Further clouding a prognostication for the future of the overtime rule is the election of Donald Trump as president. It isn’t clear if a new DOL administration appointed by Trump will decide not to pursue the appeal. Trump has nominated Andrew Puzder, who has been somewhat critical of the new rule. The new DOL leadership may decide to abandon the appeal or not move forward with the new rule altogether.
Utah has already enacted legislation prohibiting discrimination against employees on the basis of their gender identity. However, federal law doesn’t explicitly prohibit such discrimination. The law in this area is currently in flux.
Grimm v. Gloucester County School Board, a case involving discrimination against a transgender high-school student under Title IX, will be heard in 2017 by the U.S. Supreme Court. At issue is whether discrimination “because of sex” under Title IX includes discrimination against transgender individuals. Although the case wasn’t filed under Title VII of the Civil Rights Act of 1964, which means it isn’t an employment discrimination case, it is expected that the Court’s ruling in the case will have a direct bearing on whether the prohibition on discrimination “because of sex” under Title VII is interpreted as applicable to transgender discrimination.

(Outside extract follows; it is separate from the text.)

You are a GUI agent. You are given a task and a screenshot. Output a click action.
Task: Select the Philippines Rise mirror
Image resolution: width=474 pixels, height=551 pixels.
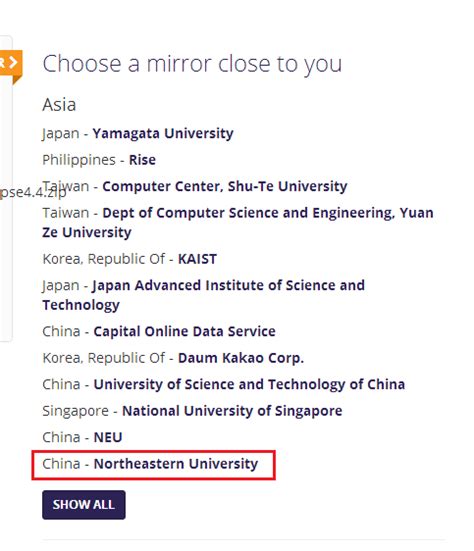142,160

Medical marijuana was a hot topic during the 2016 legislative session in Utah. Ultimately, Utah lawmakers didn’t enact any medical marijuana legislation. The issue is expected to crop up again during this year’s legislative session, and passage of a medical marijuana law may get more traction in 2017.
The enactment of such legislation would create many issues for employers, including:
- Must marijuana be included as part of a healthcare benefits package?

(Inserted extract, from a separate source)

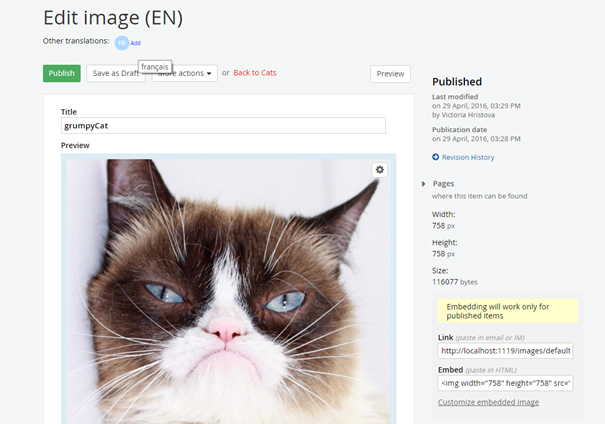Click the français tooltip
Viewport: 605px width, 424px height.
coord(155,65)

- Should medical marijuana be covered by workers’ compensation?
- May an employer discipline an employee for using marijuana without a prescription?
- Can an employer terminate an employee for a positive drug test if the employee has a prescription for marijuana?
- How does an employer determine whether the employee has a valid prescription?
- How does the Americans with Disabilities Act (ADA) apply, and does it require an accommodation?
- How does the Drug-Free Workplace Act, which requires federal contractors to maintain zero-tolerance policies for illegal drug use, apply to marijuana when it’s still considered an illegal drug under federal law?
Raising the minimum wage has been a hot issue in recent years. Congress has declined to raise the federal hourly minimum wage that’s applicable for most employees from its current rate of $7.25. Utah has followed suit. In fact, Utah lawmakers are not expected to consider any changes to the state minimum wage during the 2017 legislative session.
Nevertheless, many states have recently raised their minimum wages. Arizona, California, Colorado, and Montana have all recently increased the minimum hourly compensation that must be paid to most workers in those states. Although it’s doubtful that Utah will address this issue in 2017, state lawmakers may be forced to take a look at the minimum wage within the next couple of years in order for Utah to remain competitive.
In 2016, the Utah Legislature limited new noncompetition covenants to a term of one year. Lawmakers also considered, but didn’t pass, bills aimed at an outright ban on the use of covenants not to compete. Some observers have speculated that the issue will surface again in 2017. Although there aren’t any current bills aimed at prohibiting restrictive covenants, it’s still possible that such a bill may be introduced.
What the future holds
There’s no way to predict how all of these issues will play out in 2017 or whether they will even be addressed. Nevertheless, the issues highlighted in this article are expected to become hot topics in 2017 or at least in the near future. Employers need to stay abreast of what’s happening to ensure that they remain in compliance with the ever-changing employment law landscape.